Today—worth the fight...

from an article originally posted August 8, 2014…

Yesterday a dear friend asked me if I was tired of this battle. I simply sent her this.

Which was totally unfair, because I know it made her cry. But it is a bit true—looking at these faces, I will continue to take the treatment. I know I’m fading. I know new corners of cancer are taking up residence in my body. I just know. But these faces, these blessed faces, make the swallowing of pills a little more bearable.

My kind-faced oncologist told me it’s time for my port to go back in soon. I simply wept. He awkwardly patted my back. He made false promises that one day it might come out. I smiled and called him an optimistic liar. He chuckled. I simply told him I would do it for my four little faces. I would. I told him I knew it would be an awful ending, but I would do my best to end well. The fading would be terrible, but I would find grace in the midst of terrible. It’s always been there, it always will be there.

I’m still swallowing the endless pills and fighting for good moments in bad days. They are there. They are precious. Today I was able to make a meal for a new baby in our church. My mom is here and helping. It feels nice, it feels normal. I’m thankful to help in a small way when I have been helped in such huge ways. The forming of meatballs feels right. The smells in my house remind me of goodness and grace.

So I will swallow the pills, look piercingly into the faces of my people, and I will keep moving into the next thing.

Last night we went to see Ray Lamontagne. It was a lovely night, and we met a kind momma and daughter. They were gentle, encouraging, and had a mountain of rain ponchos to share. They were delightful. Jason sat beside my quiet from my yucks and made new friends and told them our story. I love how proud he is of my fight. I love hearing him love on me through sharing my story of strength when all I feel is weakness. The biggest struggle was poor concert etiquette around us. A cigar smoker, a pot smoker, people standing right in front of us when it isn’t necessary. Standing without care that they are blocking our view. Standing without knowing I cannot stand. But I could peer around them. And I ponder over the world that takes no notice of the people around them. This couple stood in an awkward spot, drank endless drinks, smoked pot, and never were curious over those of us behind them. We were not on the standard spots, but the trees lining the sides. I was not upset at their entrance to our space. I was just sad that there was not courtesy of thought to those behind us. It was the same with the cigar that never seemed to be done. There is always a part of me that wants to say, Cancer is really not fun, when I see smokers. I want to tell them the awful of fighting this battle. But it’s ungracious, and I wouldn’t have once listened to me either.

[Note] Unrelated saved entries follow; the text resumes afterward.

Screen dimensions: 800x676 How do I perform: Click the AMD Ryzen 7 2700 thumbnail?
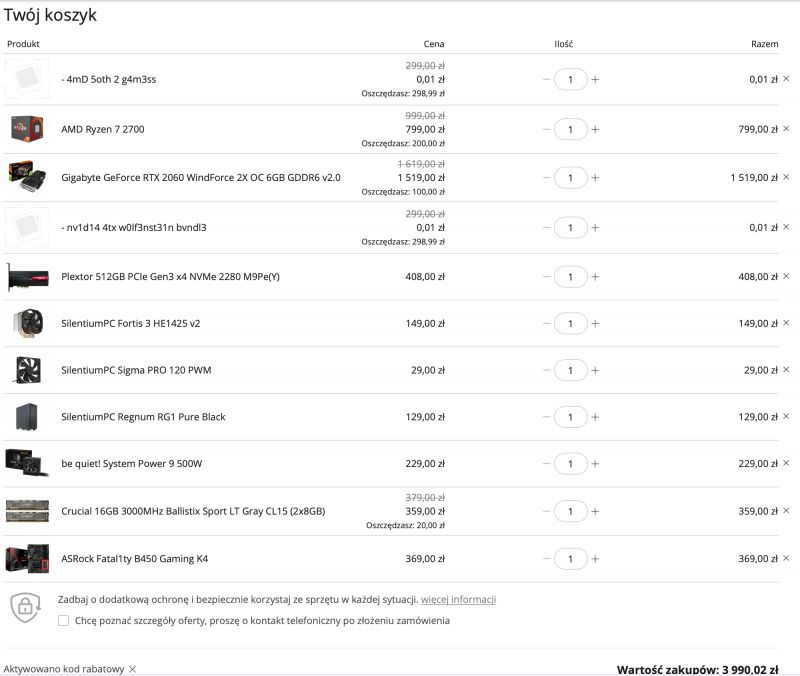28,129
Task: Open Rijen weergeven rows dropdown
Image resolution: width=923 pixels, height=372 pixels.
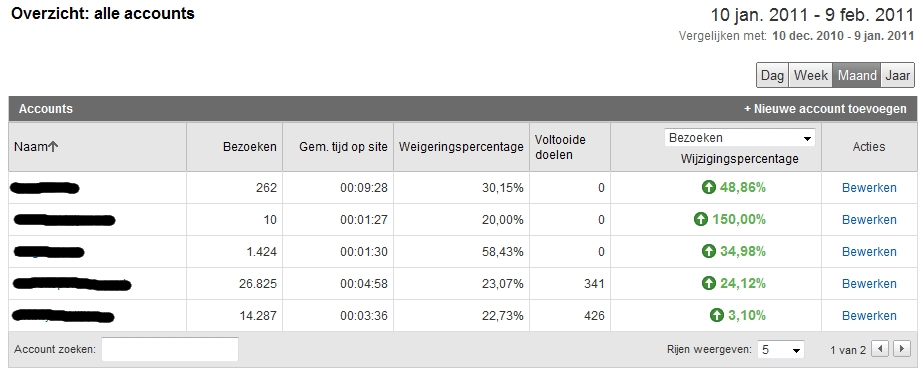Action: point(781,350)
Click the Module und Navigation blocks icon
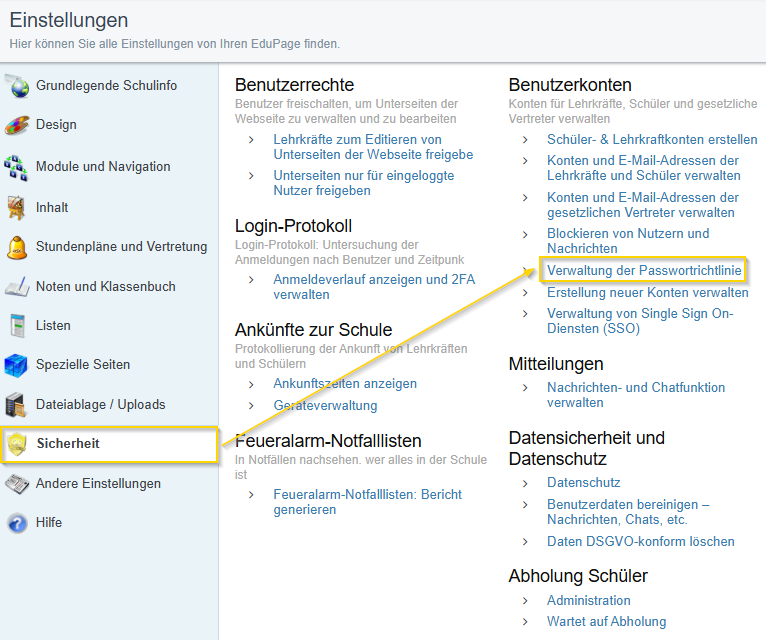Viewport: 766px width, 640px height. pos(16,168)
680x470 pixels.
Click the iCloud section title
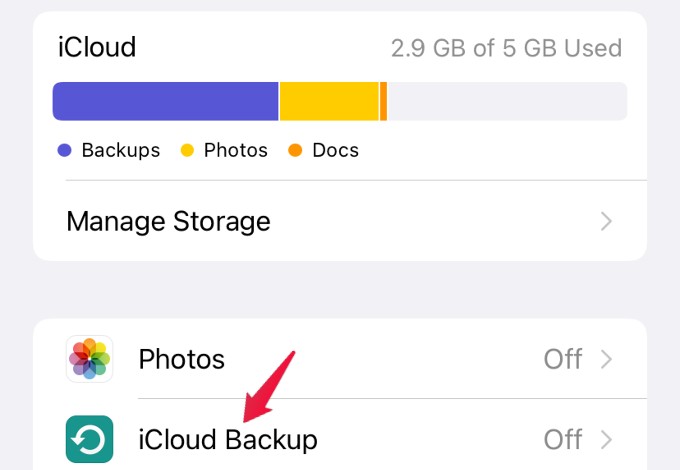[97, 47]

So eventually the sweet mama and daughter and Jason and I left. Ray was only wanting to play his new music, and I wasn’t feeling at all connected to him. But Red Rocks, that place is my happy place. So it was not a bad night. I was in an amazing venue, next to my love. I was sitting under a poncho and the stars listening to a raspy, beautiful voice. We made new friends. So all the lack of kindness around us didn’t ruffle us too badly. But we were not sad to leave early and come home to our soft bed. But I tell you what—I didn’t leave Lyle early. The crowd, the people, the music—well, neither of us wanted to leave. We didn’t make it home that night until 2am. And we were tickled to have the energy for that evening. One evening I will never forget.

So give me Red Rocks and I will give you a smile.... Even if people come smoking, drinking too much, and talking loudly through the set. Even when they walk by vomiting and stumbling from a few too many. No, there is a particular grace for their brokenness. I have a fondness to those desperate to find happiness in life without knowing Jesus—I used to be them. I will sit quietly and be thankful for the moment. I may grieve the unkindness of the crowd. But I will still be happy sitting beside my love.

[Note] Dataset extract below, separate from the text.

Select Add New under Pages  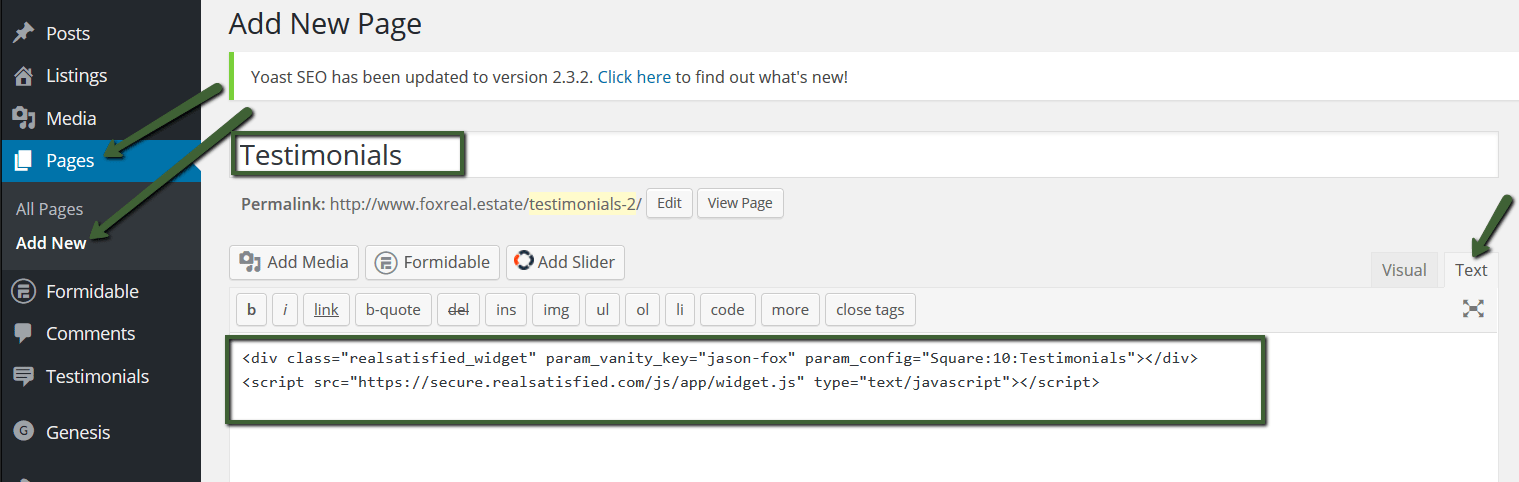pos(51,243)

Yesterday, well, it was a hard day. I love my guy that he didn’t make me stay home even though I shuffled to our spot at Red Rocks like an old lady. He let me show up knowing how I love live music. He was not disappointed that I didn’t dance or have many words to share. He settled me into my crazy creek camp chair and let me sit in wonder at the beauty of Red Rocks.

So, I’m inwardly weeping over our new hard. I’m struggling with my fading. But grace has not stopped showing up for this lil mama. There are still songs to quietly sing along to, there are still little heads to kiss in the night, and I still am desperately in love with one man that walks this road next to me with beautiful tenderness. I always knew he was made of the most amazing stuff I have ever known—through this, it has been breathtaking to see his amazing love grow beyond what I could have ever imagined. I’m one richly blessed, broken lil mama.

So, there are tears in my singing and tears just sitting and thinking upon today. But that hasn’t given me liberty to stop. Nope—I get to keep moving, while moving is possible.

How are you moving in today? Do you see the grace? Even when unkindness and bad manners are present, do you still look for the grace. Or does your frustration make you stop looking? I was tempted last night to let the bad manners of others steal my joy, but why? Why? There was joy to capture. And no ma’am, I don’t want to smoke a bowl with you. Colorado, you make me giggle.